For the money I spent the fool thing ought to be repairable, but has proven to not be. Likewise I can't really only trim around my raspberries and serviceberries and honeyberries with just a string trimmer, the last couple inches of lawn need to be hand pruned so I don't kill off my fruit bearers.
Last summer I didn't trim anything. This year I have hand trimmed a couple times. The idea of buying a corded electric unit and having to deploy and recover my existing 100' extension cord repeatedly is more or less without luster.
I do agree with
@Ashful that some OPE, especially the handheld stuff, will remain oil powered for the foreseeable future. I can't see parking a largish EV in the forest and then running a heavy and expensive extension cord to drop trees. I like to park my truck far enough away that the truck is not at risk if the tree falls in an unintended direction. Big EV plus very expensive cord plus new saw, not economical for me.

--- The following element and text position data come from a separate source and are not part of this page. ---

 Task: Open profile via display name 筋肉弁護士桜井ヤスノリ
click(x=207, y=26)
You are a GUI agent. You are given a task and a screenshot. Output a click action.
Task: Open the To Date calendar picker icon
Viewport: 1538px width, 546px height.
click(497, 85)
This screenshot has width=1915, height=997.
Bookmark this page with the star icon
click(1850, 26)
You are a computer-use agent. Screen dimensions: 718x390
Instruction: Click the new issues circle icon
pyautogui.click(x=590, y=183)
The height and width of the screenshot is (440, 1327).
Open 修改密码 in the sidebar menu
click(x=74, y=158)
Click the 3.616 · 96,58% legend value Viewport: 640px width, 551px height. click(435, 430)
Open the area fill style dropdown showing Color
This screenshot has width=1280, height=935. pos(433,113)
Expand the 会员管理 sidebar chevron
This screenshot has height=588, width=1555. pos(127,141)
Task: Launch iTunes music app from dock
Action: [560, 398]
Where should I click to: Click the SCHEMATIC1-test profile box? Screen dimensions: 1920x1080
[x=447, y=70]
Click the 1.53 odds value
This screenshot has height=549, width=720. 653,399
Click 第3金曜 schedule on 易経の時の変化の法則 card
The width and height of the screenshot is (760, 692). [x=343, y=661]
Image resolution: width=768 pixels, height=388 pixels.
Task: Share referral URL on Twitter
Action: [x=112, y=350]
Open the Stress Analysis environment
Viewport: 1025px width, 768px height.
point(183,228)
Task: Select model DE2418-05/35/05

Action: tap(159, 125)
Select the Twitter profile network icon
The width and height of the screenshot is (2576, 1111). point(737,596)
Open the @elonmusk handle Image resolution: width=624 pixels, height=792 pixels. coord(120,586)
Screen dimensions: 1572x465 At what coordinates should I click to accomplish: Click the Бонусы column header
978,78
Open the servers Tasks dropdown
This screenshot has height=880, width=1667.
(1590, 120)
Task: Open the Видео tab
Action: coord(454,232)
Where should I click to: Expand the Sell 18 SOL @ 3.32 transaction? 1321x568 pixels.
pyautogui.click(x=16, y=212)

On my lot, 8-10k sqft, a gas trimmer is handy because I can just walk around and put the trimmer away. Mine is just large enough that running a corded electric trimmer is possible, but trimming by hand is more or less a time wash compared to deploying and moving and moving and recovering the 100' cord.
The one thing I will do different on our next property is raise my cordwood kilns up high enough off the ground that I can get my 4 cycle lawnmower deck under the edges and not have to trim them.
With a lot not much bigger than mine a corded electric string trimmer is just not time efficient. I do need to keep the plants down near my firewood stacks so the cordwood is dry enough to burn in time, but I am not otherwise convinced that trimming is really a necessary thing to do.